In those days, the public really wondered why she was so protective of her three Blue House confidantes and what she was actually doing in her private residence. Reporters had no opportunity to ask such questions of the president. Park held on four press conferences and they were strictly controlled. Reporters asked questions that were pre-arranged with the Blue House, and the president mechanically read answers prepared for her. It is no surprise that such press conferences were meaningless.

When Park faced a surprise question, she often criticized the reporter by saying, “Only you are interested in such a matter.” When a presidential aide mistakenly answered a phone call from a reporter, she yelled at the aide for responding to a journalist. The disgrace and downfall of Park was predestined.

But communication remains remains a problem in the Moon administration. After taking office, Moon spent his first weekend hiking with reporters and exchanged conversation freely. The press had high hopes that the era had finally arrived in which reporters could freely ask questions of our president. Since then, Moon has never held a press conference of such a freewheeling nature.

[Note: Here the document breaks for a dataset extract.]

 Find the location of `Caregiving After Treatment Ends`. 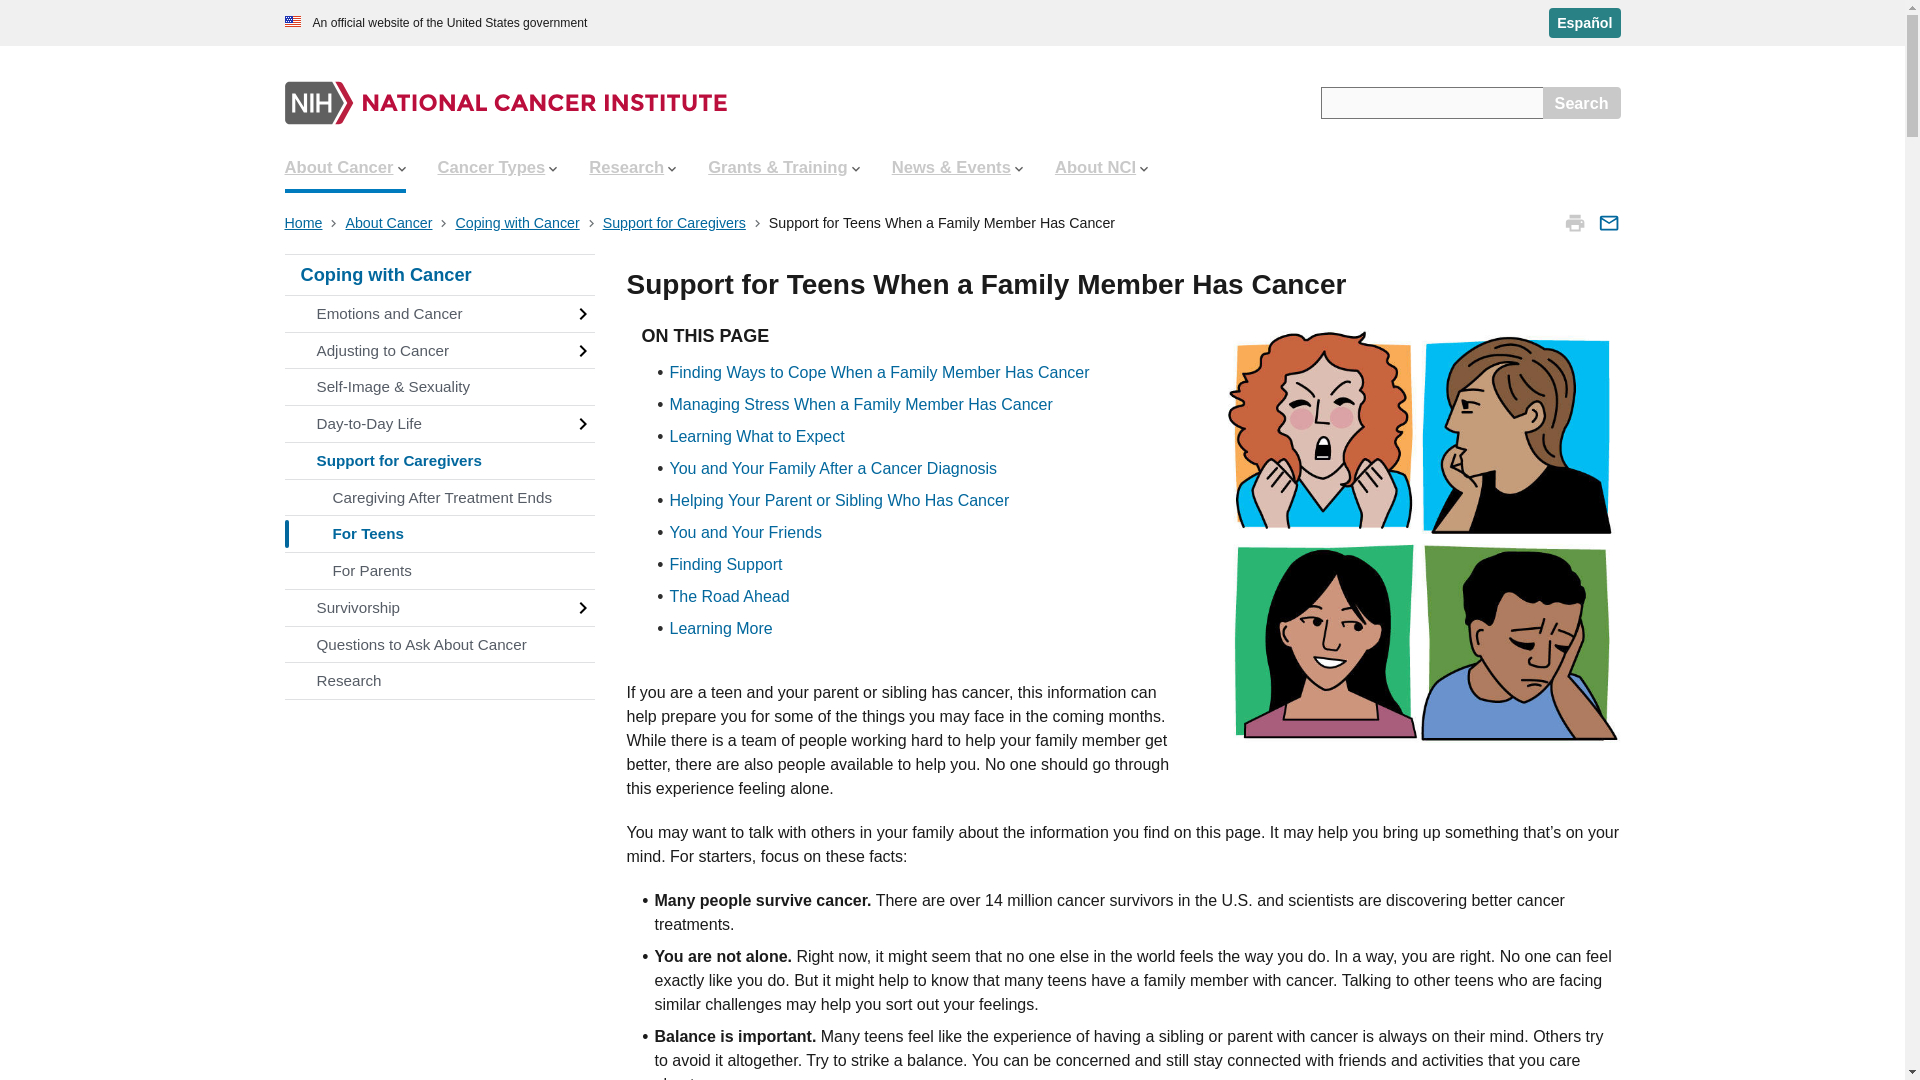

Caregiving After Treatment Ends is located at coordinates (438, 498).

So far, he visited the Chunchugwan press center of the Blue House three times. His first visit was on May 10, when he announced the nomination of Prime Minister Lee Nak-yon. The second was on May 19 when he nominated Constitutional Court Chief Justice Kim Yi-su, and the third was on May 21 when he announced the nomination of Kim Dong-yeon as the deputy prime minister for the economy.

His appearances were refreshing but Moon took reporters’ questions only once, when he nominated Kim as chief justice of the Constitutional Court. Reporters had no opportunity to ask Moon questions in the following public events, such as what he thinks about the scandal-plagued appointments of Tak Hyun-min and Park Ky-young as his aides.

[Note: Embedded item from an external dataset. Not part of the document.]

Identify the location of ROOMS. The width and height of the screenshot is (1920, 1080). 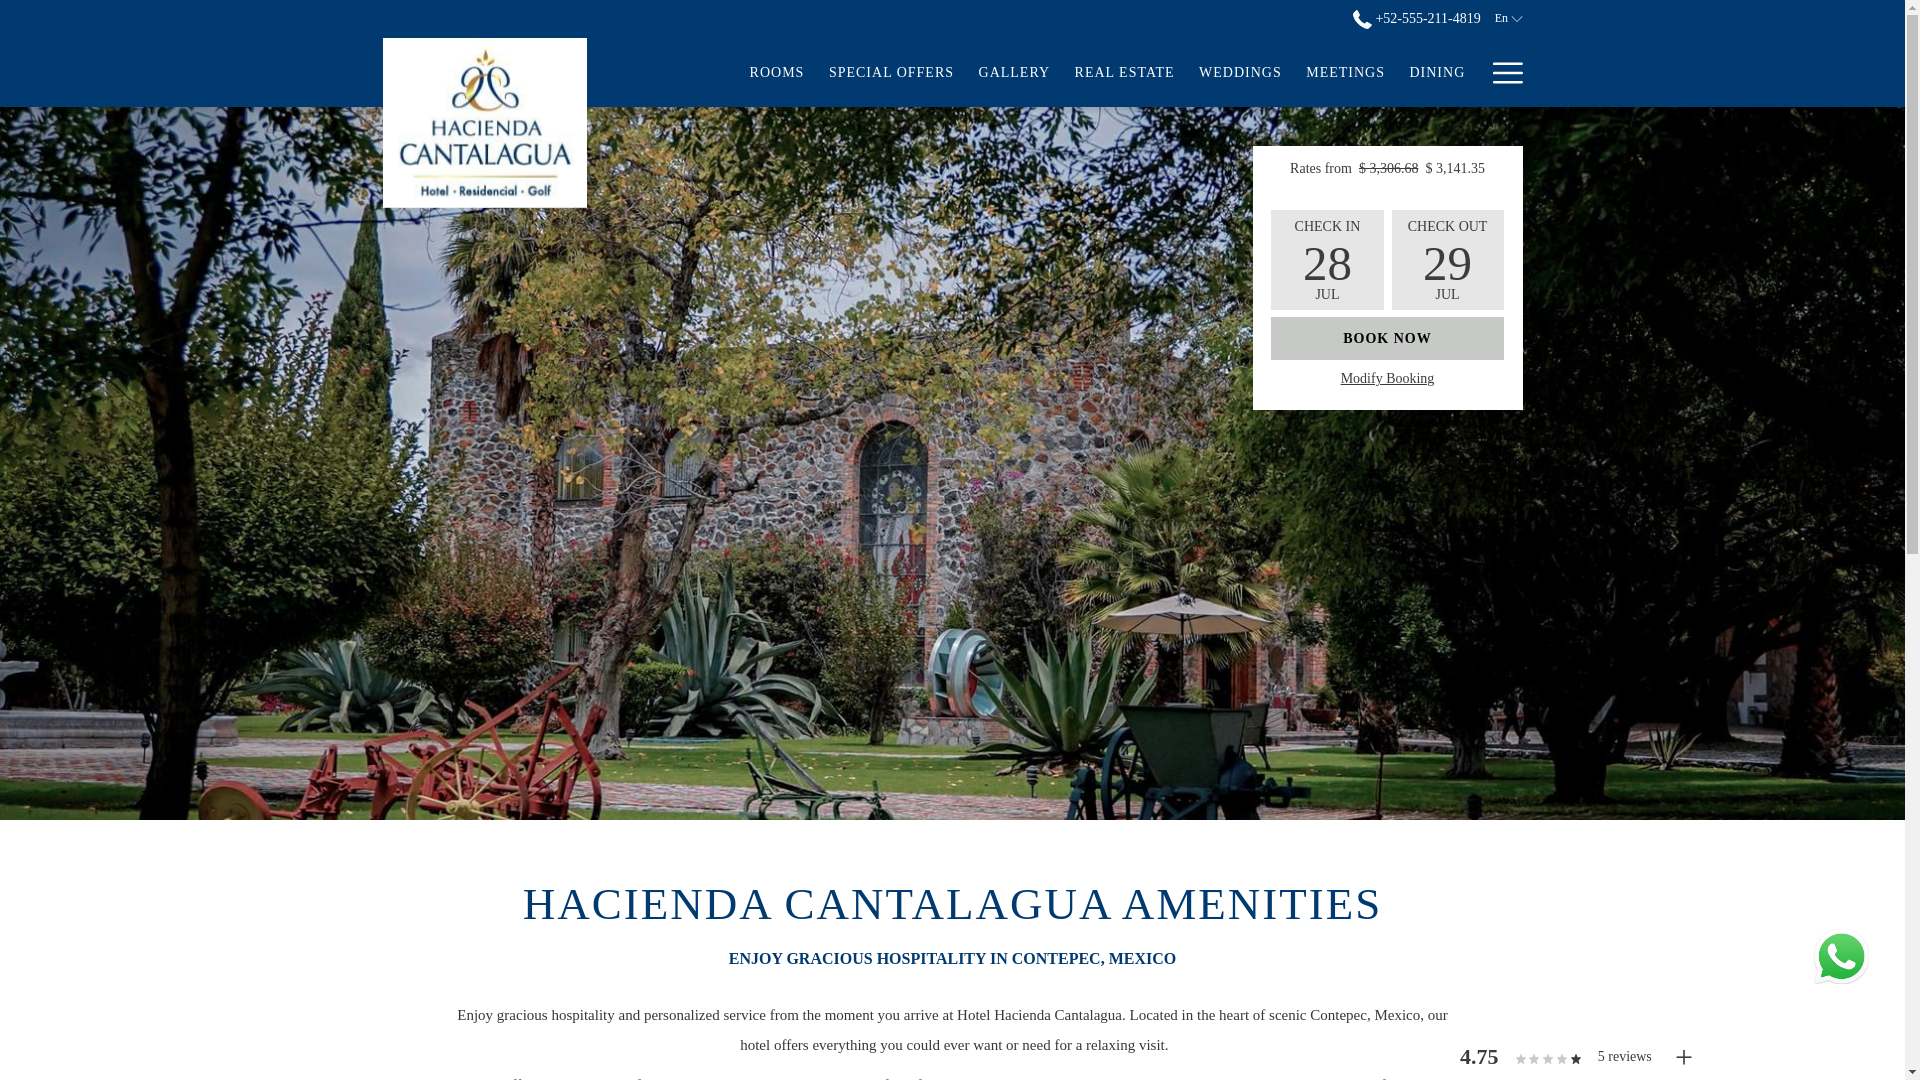
(776, 72).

Blue House aides are also dodging communication. Most senior secretaries, including Chief of Staff Im Jong-seok, do not answer reporters’ phone calls. After Moon’s controversial minister nominees gave up their nominations, reporters demanded to talk to Cho Kuk, senior secretary for civil affairs, who oversaw the vetting process. There was no reply.

When the press asked why aides are not answering their phone calls, they replied that they do not want to selectively answer calls for the sake of fairness.

Until the end of the Kim Dae-jung administration, reporters were allowed to visit offices of senior secretaries for about an hour a day and asked them about pending issues. The press used the opportunities to understand what was going on inside the presidential office.

President Roh Moo-hyun blocked Blue House correspondents from entering the secretaries’ offices, promising routine briefings. Reporters were trapped in the press center and all they could do was write articles based on the statements read by the spokesperson.

The reporters of the Park Blue House were called “accomplices” in the scandal that took her down because they didn’t even know of the existence of Choi Soon-sil. The Moon administration is maintaining they same problematic system.

Two regular briefings a day and background briefings, in addition to occasional roundtable talks with visiting secretaries, are the only opportunity for reporters to get information. Most of the time, the roundtable talks are off-the-record. They are not enough to answer all the questions. If the Moon administration truly wants to communicate, it must allow reporters to visit the secretaries’ offices for at least 30 minutes a day. Furthermore, the president must hold press conferences more often.

Moon will hold a press event next week to mark the 100th anniversary of inauguration. If the Blue House makes reporters submit questions in advance — like Moon’s predecessors did — it will be a useless event. Reporters should be free to ask questions. That’s the true attitude of a president who wishes to communicate with the people.

JoongAng Ilb, Aug. 11, Page 30

*The author is an editorial writer of the JoongAng Ilbo.